Saved data entries:

>>>

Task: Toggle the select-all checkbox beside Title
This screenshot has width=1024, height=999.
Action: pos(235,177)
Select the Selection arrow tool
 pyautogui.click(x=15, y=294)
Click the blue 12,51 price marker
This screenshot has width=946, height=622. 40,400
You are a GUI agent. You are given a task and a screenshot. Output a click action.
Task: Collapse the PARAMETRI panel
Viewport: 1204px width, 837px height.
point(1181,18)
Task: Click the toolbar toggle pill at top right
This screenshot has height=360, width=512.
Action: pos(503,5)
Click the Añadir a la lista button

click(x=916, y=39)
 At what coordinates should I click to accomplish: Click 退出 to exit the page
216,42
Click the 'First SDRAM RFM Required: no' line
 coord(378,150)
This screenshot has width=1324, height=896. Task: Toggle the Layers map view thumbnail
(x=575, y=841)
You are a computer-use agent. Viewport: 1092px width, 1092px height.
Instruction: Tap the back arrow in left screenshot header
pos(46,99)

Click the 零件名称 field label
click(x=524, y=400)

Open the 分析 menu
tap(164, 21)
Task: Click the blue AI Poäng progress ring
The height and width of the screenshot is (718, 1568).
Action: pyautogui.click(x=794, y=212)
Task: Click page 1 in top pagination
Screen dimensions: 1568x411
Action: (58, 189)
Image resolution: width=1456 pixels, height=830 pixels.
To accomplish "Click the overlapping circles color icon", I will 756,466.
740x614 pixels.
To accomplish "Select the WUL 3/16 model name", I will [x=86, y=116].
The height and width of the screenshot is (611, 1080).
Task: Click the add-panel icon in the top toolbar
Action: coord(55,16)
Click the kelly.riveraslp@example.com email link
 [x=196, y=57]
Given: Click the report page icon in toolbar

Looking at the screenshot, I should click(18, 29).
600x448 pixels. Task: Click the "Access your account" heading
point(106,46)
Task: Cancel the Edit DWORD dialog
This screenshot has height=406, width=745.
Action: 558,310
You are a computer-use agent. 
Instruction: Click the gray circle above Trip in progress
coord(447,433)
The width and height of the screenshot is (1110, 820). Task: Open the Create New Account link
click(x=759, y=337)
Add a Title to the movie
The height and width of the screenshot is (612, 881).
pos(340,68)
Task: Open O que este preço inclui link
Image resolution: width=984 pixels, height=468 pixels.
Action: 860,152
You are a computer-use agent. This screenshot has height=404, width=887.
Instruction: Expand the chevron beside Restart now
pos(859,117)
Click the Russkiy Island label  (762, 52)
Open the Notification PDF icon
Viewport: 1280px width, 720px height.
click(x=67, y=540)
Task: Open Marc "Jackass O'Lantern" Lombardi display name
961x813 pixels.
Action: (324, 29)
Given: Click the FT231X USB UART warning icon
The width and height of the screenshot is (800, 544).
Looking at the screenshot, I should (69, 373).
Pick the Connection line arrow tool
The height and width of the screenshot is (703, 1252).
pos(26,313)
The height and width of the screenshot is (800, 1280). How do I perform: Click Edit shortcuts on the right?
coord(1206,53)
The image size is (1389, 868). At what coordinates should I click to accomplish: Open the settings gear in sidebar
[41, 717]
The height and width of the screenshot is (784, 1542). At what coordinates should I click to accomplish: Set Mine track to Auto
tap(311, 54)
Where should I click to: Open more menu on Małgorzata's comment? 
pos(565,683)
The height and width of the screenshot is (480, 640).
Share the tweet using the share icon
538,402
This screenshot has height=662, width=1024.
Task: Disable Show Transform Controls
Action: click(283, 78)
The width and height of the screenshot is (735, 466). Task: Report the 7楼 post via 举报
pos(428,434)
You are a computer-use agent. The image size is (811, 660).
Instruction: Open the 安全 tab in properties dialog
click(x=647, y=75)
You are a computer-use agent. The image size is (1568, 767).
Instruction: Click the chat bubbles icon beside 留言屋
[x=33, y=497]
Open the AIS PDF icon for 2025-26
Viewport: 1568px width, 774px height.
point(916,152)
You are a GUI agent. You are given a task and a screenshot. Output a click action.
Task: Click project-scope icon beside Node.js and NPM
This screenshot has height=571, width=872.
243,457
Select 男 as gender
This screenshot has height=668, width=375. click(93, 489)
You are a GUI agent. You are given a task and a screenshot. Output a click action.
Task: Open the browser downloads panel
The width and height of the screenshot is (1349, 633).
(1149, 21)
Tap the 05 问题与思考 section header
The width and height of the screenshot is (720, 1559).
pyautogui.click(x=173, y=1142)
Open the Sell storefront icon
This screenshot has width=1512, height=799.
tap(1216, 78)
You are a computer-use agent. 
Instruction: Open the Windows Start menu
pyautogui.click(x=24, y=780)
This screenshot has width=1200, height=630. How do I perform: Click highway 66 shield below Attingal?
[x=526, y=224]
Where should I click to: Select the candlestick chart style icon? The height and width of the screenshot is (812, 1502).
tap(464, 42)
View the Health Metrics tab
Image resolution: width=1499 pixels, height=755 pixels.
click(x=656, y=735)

<<<

■ About this exercise
Scan the entries above for the line containing "This screenshot has height=406, width=745.", and copy it and all lines after it exactly, down to and including the line containing "Task: Click project-scope".

■ Completed task
This screenshot has height=406, width=745.
Action: 558,310
You are a computer-use agent. 
Instruction: Click the gray circle above Trip in progress
coord(447,433)
The width and height of the screenshot is (1110, 820). Task: Open the Create New Account link
click(x=759, y=337)
Add a Title to the movie
The height and width of the screenshot is (612, 881).
pos(340,68)
Task: Open O que este preço inclui link
Image resolution: width=984 pixels, height=468 pixels.
Action: 860,152
You are a computer-use agent. This screenshot has height=404, width=887.
Instruction: Expand the chevron beside Restart now
pos(859,117)
Click the Russkiy Island label  (762, 52)
Open the Notification PDF icon
Viewport: 1280px width, 720px height.
click(x=67, y=540)
Task: Open Marc "Jackass O'Lantern" Lombardi display name
961x813 pixels.
Action: (324, 29)
Given: Click the FT231X USB UART warning icon
The width and height of the screenshot is (800, 544).
Looking at the screenshot, I should (69, 373).
Pick the Connection line arrow tool
The height and width of the screenshot is (703, 1252).
pos(26,313)
The height and width of the screenshot is (800, 1280). How do I perform: Click Edit shortcuts on the right?
coord(1206,53)
The image size is (1389, 868). At what coordinates should I click to accomplish: Open the settings gear in sidebar
[41, 717]
The height and width of the screenshot is (784, 1542). At what coordinates should I click to accomplish: Set Mine track to Auto
tap(311, 54)
Where should I click to: Open more menu on Małgorzata's comment? 
pos(565,683)
The height and width of the screenshot is (480, 640).
Share the tweet using the share icon
538,402
This screenshot has height=662, width=1024.
Task: Disable Show Transform Controls
Action: click(283, 78)
The width and height of the screenshot is (735, 466). Task: Report the 7楼 post via 举报
pos(428,434)
You are a computer-use agent. The image size is (811, 660).
Instruction: Open the 安全 tab in properties dialog
click(x=647, y=75)
You are a computer-use agent. The image size is (1568, 767).
Instruction: Click the chat bubbles icon beside 留言屋
[x=33, y=497]
Open the AIS PDF icon for 2025-26
Viewport: 1568px width, 774px height.
point(916,152)
You are a GUI agent. You are given a task and a screenshot. Output a click action.
Task: Click project-scope icon beside Node.js and NPM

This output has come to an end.